My last time in the “cove,” I had to pee terribly (as opposed to peeing well), but I was afraid to leave my seat for fear of missing my summons to see the doctor. I was beginning to feel like I was in some sort of marathon mating ritual. I had danced with every dignitary in the village, performed all the required tasks, sat through interminable chitchat but still had not seen hide nor hair of the medicine man. I assumed that it must be bad luck to see him before the moment of examination-consummation.

When the doc finally did appear, it was brief but brilliant. He flew into the room, white smock flapping in the wind, accompanied by a transcriptionist. He leaned over me, put on a magic helmet that shot BLINDING LIGHT into my eyes, then left as quickly as he arrived.

It was now noon. I somehow found my way to the check-out area in a kind of stupor, where I was instructed to “take four of these drops two times a day and two four times a day, but never at the same time.” (Huh?) I was then instructed to wear a pair of huge wraparound sunglasses.

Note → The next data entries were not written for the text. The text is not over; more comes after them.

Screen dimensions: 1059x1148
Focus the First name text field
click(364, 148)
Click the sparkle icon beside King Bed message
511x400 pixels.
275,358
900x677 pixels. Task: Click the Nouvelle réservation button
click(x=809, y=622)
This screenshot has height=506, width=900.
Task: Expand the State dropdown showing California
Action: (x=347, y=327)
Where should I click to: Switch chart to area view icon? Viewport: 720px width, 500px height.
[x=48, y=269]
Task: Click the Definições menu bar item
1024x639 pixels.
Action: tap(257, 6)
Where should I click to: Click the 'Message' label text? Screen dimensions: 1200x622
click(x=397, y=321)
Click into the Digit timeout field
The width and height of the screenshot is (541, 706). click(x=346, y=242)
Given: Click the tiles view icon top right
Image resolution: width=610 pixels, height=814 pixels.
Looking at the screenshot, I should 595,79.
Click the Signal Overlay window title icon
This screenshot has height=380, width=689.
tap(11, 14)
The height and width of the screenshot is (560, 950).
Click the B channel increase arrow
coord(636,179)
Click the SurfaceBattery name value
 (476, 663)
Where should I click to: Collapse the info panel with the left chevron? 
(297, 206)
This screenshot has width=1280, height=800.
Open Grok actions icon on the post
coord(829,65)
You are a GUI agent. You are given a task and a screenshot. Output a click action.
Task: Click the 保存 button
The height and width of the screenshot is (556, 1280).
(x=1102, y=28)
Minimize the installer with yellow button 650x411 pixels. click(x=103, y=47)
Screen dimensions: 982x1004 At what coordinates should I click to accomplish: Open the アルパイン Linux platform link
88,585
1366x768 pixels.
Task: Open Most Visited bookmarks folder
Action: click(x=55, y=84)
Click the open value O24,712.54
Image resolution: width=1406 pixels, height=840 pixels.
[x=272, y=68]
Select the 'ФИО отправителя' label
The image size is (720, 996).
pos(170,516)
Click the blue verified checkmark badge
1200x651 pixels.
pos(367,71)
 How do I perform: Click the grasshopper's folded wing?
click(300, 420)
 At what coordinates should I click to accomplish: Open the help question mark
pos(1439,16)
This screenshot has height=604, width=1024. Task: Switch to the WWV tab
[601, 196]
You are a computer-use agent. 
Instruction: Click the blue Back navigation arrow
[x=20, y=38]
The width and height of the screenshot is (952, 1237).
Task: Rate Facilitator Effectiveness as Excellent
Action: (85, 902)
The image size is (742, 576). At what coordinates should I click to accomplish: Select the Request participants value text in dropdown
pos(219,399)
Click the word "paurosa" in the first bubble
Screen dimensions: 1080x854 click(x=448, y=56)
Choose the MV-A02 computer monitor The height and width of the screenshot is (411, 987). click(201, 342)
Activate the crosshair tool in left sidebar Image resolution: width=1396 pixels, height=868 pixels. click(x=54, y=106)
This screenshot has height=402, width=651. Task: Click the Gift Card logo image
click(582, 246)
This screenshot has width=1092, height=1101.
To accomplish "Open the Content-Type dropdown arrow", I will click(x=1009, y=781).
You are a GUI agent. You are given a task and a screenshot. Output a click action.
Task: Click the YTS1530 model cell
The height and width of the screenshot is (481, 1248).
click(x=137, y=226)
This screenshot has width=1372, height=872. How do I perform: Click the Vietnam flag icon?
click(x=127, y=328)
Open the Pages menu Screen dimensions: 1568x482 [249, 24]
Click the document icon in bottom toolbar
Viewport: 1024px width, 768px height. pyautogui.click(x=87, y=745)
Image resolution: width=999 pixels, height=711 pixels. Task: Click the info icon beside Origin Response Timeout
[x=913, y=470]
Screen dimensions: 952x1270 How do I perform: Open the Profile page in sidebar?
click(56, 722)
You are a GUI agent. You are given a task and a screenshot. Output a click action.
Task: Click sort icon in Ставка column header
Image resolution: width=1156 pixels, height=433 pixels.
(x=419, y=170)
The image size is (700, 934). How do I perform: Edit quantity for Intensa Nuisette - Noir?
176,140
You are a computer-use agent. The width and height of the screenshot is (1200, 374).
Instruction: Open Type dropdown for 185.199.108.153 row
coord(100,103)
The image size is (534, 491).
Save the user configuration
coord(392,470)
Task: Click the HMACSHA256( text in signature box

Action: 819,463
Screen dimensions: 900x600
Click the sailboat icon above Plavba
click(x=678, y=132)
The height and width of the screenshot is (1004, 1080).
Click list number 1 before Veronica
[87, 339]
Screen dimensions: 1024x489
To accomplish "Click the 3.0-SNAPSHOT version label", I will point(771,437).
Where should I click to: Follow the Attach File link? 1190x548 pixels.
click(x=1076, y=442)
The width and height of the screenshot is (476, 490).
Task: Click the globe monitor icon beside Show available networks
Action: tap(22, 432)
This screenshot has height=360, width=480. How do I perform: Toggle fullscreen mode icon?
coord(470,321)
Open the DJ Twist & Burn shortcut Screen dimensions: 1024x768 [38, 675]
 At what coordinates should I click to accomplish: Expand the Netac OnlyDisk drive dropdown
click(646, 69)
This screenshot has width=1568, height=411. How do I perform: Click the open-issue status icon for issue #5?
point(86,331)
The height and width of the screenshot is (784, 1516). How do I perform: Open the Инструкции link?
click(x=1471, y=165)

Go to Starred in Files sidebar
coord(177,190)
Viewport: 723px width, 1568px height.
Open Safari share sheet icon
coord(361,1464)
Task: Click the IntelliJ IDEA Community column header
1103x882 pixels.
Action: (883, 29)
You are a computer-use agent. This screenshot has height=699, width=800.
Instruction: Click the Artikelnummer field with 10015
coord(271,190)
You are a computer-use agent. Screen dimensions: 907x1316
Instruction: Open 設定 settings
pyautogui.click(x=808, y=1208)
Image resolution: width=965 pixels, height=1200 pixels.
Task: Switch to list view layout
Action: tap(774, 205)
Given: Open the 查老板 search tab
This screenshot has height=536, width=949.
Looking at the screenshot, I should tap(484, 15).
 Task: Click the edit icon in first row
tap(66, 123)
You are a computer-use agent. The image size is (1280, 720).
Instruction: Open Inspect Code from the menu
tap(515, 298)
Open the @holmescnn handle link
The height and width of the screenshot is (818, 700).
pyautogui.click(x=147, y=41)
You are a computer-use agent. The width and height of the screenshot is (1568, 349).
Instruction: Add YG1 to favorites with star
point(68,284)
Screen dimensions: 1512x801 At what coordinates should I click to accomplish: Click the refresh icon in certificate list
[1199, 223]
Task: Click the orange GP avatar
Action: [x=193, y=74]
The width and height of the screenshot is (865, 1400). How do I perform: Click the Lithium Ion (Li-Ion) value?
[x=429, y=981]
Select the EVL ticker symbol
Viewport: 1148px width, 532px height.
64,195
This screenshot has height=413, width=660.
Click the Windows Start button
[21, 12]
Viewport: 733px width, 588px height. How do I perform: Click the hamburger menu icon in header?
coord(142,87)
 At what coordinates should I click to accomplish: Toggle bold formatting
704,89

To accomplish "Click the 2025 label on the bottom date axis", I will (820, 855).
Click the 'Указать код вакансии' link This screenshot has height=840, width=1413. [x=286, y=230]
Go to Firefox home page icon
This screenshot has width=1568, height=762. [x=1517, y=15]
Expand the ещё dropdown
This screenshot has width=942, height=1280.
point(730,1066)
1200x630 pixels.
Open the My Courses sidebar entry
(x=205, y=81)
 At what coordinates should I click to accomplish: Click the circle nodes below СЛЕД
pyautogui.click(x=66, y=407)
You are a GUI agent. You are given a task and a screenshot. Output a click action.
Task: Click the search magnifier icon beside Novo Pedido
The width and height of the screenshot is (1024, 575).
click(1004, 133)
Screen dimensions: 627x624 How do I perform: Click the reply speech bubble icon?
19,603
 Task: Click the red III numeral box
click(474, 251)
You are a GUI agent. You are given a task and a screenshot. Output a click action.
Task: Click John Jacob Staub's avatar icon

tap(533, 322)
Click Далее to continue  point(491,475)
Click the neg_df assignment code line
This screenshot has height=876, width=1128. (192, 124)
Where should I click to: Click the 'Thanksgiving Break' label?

All I needed at that point was a plaid sports jacket and a Lincoln Continental, and I could've driven straight to Miami Beach and fit in perfectly. Before I left the office, I found a way to suffer one last indignity by walking into the ladies room by mistake. Sorry ladies, I didn't see a thing; honest.

I kinda miss the personable, old old-school doctors who worked without a cast of thousands, but I know I shouldn't complain. Anyway, I'm seeing much better now, I don't feel quite as old, and since I don't have any more doctors' appointments lined up, I'm as happy as that older guy in the Viagra TV commercial with a big grin on his face.